[Start of section]
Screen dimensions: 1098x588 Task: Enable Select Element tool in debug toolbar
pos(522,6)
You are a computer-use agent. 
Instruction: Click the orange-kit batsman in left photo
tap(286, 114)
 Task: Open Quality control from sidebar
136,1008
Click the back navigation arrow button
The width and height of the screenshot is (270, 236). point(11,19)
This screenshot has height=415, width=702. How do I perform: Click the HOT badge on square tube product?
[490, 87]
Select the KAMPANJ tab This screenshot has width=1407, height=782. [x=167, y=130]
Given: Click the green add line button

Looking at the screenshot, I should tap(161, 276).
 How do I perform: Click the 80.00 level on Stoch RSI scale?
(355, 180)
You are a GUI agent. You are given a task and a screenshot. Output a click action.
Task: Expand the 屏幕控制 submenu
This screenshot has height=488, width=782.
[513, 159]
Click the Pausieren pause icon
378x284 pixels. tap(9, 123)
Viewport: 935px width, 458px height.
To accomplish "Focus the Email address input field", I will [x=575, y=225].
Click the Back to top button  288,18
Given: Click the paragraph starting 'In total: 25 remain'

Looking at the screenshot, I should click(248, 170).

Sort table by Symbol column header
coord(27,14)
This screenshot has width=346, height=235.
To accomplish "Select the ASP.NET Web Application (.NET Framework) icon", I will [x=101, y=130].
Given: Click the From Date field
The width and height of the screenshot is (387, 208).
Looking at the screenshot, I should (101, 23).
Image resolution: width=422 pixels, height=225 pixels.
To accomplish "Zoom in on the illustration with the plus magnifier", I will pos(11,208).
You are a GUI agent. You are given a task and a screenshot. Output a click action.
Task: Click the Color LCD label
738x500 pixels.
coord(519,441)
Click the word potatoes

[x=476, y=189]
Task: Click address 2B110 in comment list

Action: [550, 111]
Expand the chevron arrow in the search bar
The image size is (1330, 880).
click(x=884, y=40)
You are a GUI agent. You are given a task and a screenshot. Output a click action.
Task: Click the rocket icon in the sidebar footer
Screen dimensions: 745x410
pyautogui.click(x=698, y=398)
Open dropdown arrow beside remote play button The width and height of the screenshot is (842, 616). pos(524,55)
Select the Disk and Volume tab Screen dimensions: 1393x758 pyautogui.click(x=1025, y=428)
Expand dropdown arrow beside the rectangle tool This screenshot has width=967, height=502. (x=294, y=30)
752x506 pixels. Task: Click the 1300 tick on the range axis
[End of section]
- _WHAT TO PRODUCE_: Copy the lines above exactly, from the very first through the one containing "Click the Back to", and include no other line.

- _ANSWER BELOW_:
Screen dimensions: 1098x588 Task: Enable Select Element tool in debug toolbar
pos(522,6)
You are a computer-use agent. 
Instruction: Click the orange-kit batsman in left photo
tap(286, 114)
 Task: Open Quality control from sidebar
136,1008
Click the back navigation arrow button
The width and height of the screenshot is (270, 236). point(11,19)
This screenshot has height=415, width=702. How do I perform: Click the HOT badge on square tube product?
[490, 87]
Select the KAMPANJ tab This screenshot has width=1407, height=782. [x=167, y=130]
Given: Click the green add line button

Looking at the screenshot, I should tap(161, 276).
 How do I perform: Click the 80.00 level on Stoch RSI scale?
(355, 180)
You are a GUI agent. You are given a task and a screenshot. Output a click action.
Task: Expand the 屏幕控制 submenu
This screenshot has height=488, width=782.
[513, 159]
Click the Pausieren pause icon
378x284 pixels. tap(9, 123)
Viewport: 935px width, 458px height.
To accomplish "Focus the Email address input field", I will [x=575, y=225].
Click the Back to top button  288,18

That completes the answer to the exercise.